When I apologized, I taught students a lesson and learned one
https://www.vnews.com/column-keane-vn-032517-8871807
Paul Keane
The Valley News
When I apprenticed as a high school teacher in 1986 at Whitcomb High’s English Department in Bethel, Vermont, I was 42 years old, not exactly a wet-behind-the-ears kid fresh out of college.
It was definitely a mid-life career change, and a friend’s wife, who was a teacher in Connecticut, gave me one piece of advice: “ Never apologize to your students” she told me.
She was wrong. Dead wrong.
Over my twenty-five years of teaching (1986–2012) one of the most successful behaviors I learned was to apologize out loud in front of the entire class as soon as I realized I was wrong or had been unfair.
If I lost my temper at a particular student, I would apologize to that student out loud by name, and then to the entire class for having embarrassed the student.
I learned to say these words on the first day of classes after a few years: “ I am big (6’2”) and I am loud and if my tone of voice or loudness hurts your feelings please tell me, because feelings are not negotiable.
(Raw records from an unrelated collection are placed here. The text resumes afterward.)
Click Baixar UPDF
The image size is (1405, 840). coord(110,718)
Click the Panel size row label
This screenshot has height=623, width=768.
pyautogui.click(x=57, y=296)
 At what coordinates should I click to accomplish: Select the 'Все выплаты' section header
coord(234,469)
They aren’t right or wrong. They simply are. And if I hurt your feelings I want you to tell me so I can apologize and let you know I did not mean to be rude.”
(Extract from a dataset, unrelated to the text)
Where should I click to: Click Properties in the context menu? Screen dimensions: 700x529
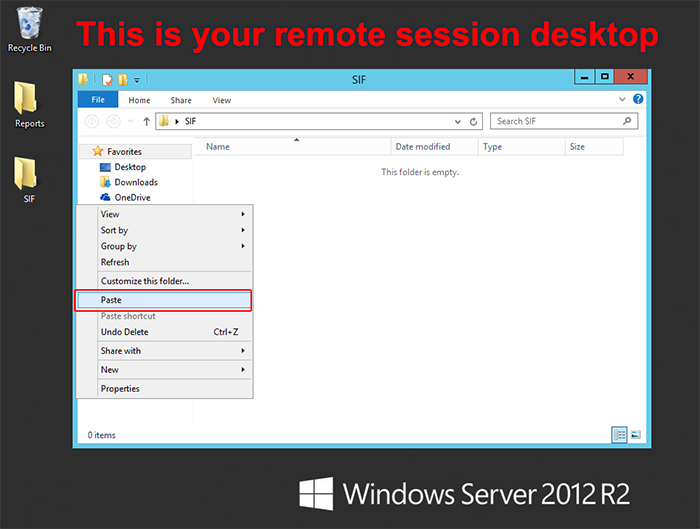pos(120,389)
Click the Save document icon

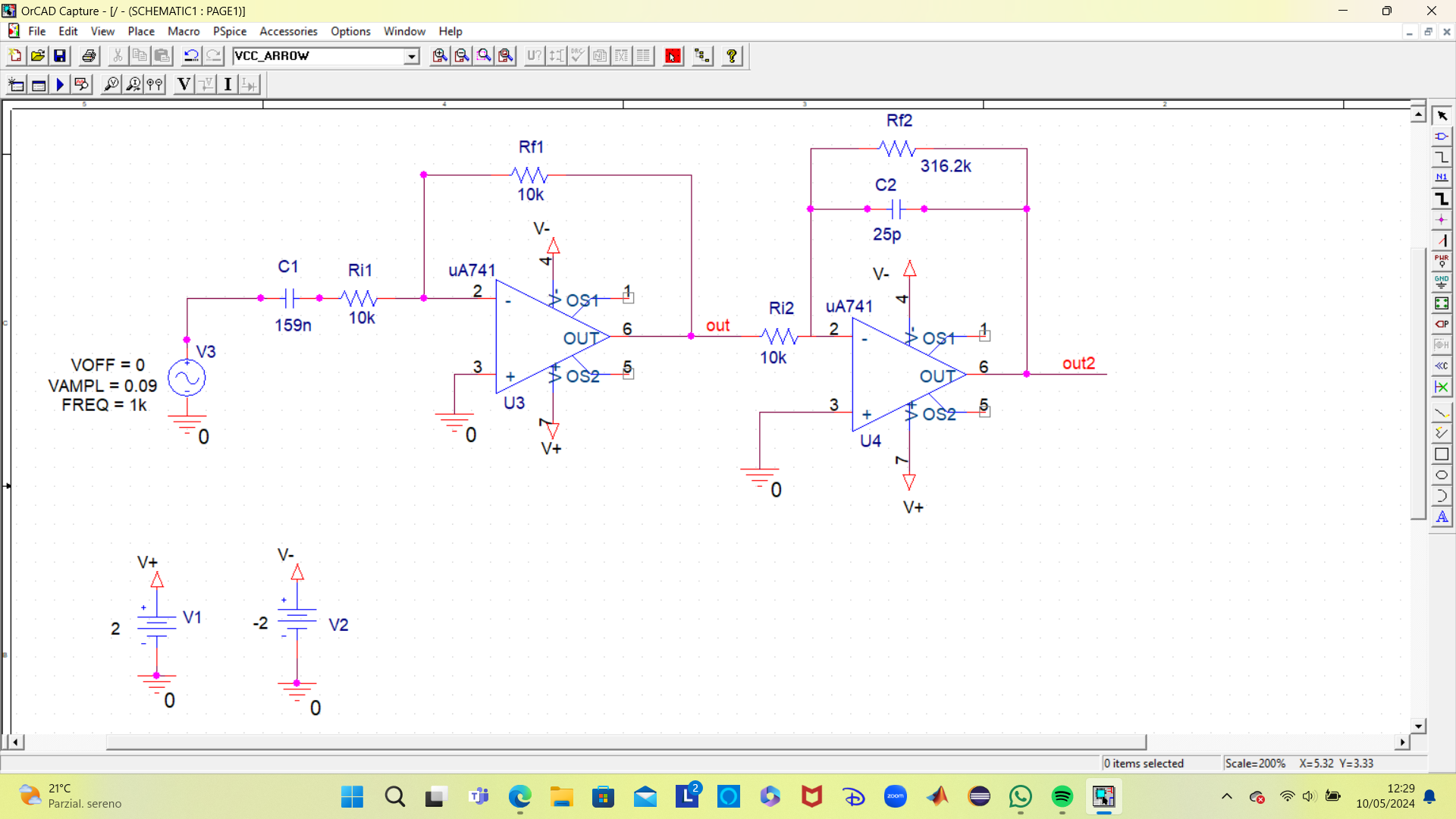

If I did not realize I owed an apology until after the class was dismissed, I always began the same class the next day with an apology rather than starting off as if nothing had happened. If it was over a weekend, I often suffered apprehension while waiting to offer the apology which I knew was owed.
By the time I retired, I had come to believe that apologizing in front of the entire class was one of the most important things I could do as an adult. My apology let young people know that they were important not simply as learners who performed tasks to demonstrate that I was teaching them a curriculum, but as human beings whose feelings were equal to mine, even if they were only 16 years old and I was 42 — (and later the year I retired 67).
It was an equalizer between us. Otherwise the teacher-student relationship was simply one of power based on grades.
Around my fifth year of teaching in 1990 or ’91, teachers were told to give a survey to students on the last day of class to better understand how students felt about the experience of being in the course. I threw the standardized group-think survey away and created my own.
One of the questions I asked was “Did the teacher apologize when wrong?”
One time, and only one time, in the decades I administered that survey I got an answer to that question which made by heart beat with delight. One student (the surveys were anonymous so I have no idea who it was) answered with this wonderful word: “Always!”
“ Always!” I felt proud that day.
I felt I had grown as a human being to be a better person. And I felt glad that one of my students appreciated the effort I had been making to honor students’ feelings with the dignity they deserved.
Have I continued to grow? Am I perfect? In fact, I emailed an apology to a relative just before I typed this piece. I was short tempered on the phone and said a few words I regret.
I know a leader in Washington who stubbornly holds that apologizing shows weakness.
I wish he could have been in my classroom and watched my students’ faces when I said “I’m sorry.” They were always silent, as if I had said something sacred.
And I had.
Paul Keane is a retired high school English teacher living in Vermont.